» **Work to complete**: Produce the full set of records below once more, exactly as they stand.

╭─ Records for the task

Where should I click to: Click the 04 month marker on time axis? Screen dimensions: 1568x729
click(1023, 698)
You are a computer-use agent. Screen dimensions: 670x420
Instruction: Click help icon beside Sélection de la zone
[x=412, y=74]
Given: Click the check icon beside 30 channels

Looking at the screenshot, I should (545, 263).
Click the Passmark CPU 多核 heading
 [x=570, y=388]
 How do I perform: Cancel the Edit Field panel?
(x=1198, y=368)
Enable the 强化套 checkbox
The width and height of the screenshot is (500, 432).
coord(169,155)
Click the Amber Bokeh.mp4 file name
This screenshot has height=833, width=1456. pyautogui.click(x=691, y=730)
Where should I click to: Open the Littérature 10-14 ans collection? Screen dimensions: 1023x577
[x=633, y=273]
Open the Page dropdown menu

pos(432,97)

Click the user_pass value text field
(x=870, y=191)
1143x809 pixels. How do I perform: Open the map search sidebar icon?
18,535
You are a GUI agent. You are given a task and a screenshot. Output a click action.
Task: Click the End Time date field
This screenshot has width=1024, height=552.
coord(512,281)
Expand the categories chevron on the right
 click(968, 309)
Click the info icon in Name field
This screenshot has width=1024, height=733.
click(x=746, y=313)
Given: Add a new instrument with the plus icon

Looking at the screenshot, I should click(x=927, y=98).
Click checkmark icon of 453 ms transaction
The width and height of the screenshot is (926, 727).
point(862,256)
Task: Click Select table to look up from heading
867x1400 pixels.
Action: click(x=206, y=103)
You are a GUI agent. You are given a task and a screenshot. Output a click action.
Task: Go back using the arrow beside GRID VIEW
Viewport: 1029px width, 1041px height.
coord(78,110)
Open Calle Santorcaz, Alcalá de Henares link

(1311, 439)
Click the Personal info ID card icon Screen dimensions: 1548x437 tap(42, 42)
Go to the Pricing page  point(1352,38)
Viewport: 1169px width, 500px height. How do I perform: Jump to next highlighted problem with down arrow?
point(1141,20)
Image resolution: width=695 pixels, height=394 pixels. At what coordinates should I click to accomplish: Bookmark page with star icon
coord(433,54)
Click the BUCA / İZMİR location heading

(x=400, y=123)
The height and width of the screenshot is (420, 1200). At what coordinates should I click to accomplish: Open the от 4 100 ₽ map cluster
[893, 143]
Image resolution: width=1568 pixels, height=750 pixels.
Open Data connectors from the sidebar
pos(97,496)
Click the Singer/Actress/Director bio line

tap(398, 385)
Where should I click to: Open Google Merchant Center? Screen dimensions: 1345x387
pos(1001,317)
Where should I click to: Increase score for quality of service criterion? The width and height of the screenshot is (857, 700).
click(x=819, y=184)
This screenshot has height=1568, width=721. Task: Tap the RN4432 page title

╰─

» **Reply**:
Where should I click to: Click the 04 month marker on time axis? Screen dimensions: 1568x729
click(1023, 698)
You are a computer-use agent. Screen dimensions: 670x420
Instruction: Click help icon beside Sélection de la zone
[x=412, y=74]
Given: Click the check icon beside 30 channels

Looking at the screenshot, I should (545, 263).
Click the Passmark CPU 多核 heading
 [x=570, y=388]
 How do I perform: Cancel the Edit Field panel?
(x=1198, y=368)
Enable the 强化套 checkbox
The width and height of the screenshot is (500, 432).
coord(169,155)
Click the Amber Bokeh.mp4 file name
This screenshot has height=833, width=1456. pyautogui.click(x=691, y=730)
Where should I click to: Open the Littérature 10-14 ans collection? Screen dimensions: 1023x577
[x=633, y=273]
Open the Page dropdown menu

pos(432,97)

Click the user_pass value text field
(x=870, y=191)
1143x809 pixels. How do I perform: Open the map search sidebar icon?
18,535
You are a GUI agent. You are given a task and a screenshot. Output a click action.
Task: Click the End Time date field
This screenshot has width=1024, height=552.
coord(512,281)
Expand the categories chevron on the right
 click(968, 309)
Click the info icon in Name field
This screenshot has width=1024, height=733.
click(x=746, y=313)
Given: Add a new instrument with the plus icon

Looking at the screenshot, I should click(x=927, y=98).
Click checkmark icon of 453 ms transaction
The width and height of the screenshot is (926, 727).
point(862,256)
Task: Click Select table to look up from heading
867x1400 pixels.
Action: click(x=206, y=103)
You are a GUI agent. You are given a task and a screenshot. Output a click action.
Task: Go back using the arrow beside GRID VIEW
Viewport: 1029px width, 1041px height.
coord(78,110)
Open Calle Santorcaz, Alcalá de Henares link

(1311, 439)
Click the Personal info ID card icon Screen dimensions: 1548x437 tap(42, 42)
Go to the Pricing page  point(1352,38)
Viewport: 1169px width, 500px height. How do I perform: Jump to next highlighted problem with down arrow?
point(1141,20)
Image resolution: width=695 pixels, height=394 pixels. At what coordinates should I click to accomplish: Bookmark page with star icon
coord(433,54)
Click the BUCA / İZMİR location heading

(x=400, y=123)
The height and width of the screenshot is (420, 1200). At what coordinates should I click to accomplish: Open the от 4 100 ₽ map cluster
[893, 143]
Image resolution: width=1568 pixels, height=750 pixels.
Open Data connectors from the sidebar
pos(97,496)
Click the Singer/Actress/Director bio line

tap(398, 385)
Where should I click to: Open Google Merchant Center? Screen dimensions: 1345x387
pos(1001,317)
Where should I click to: Increase score for quality of service criterion? The width and height of the screenshot is (857, 700).
click(x=819, y=184)
This screenshot has height=1568, width=721. Task: Tap the RN4432 page title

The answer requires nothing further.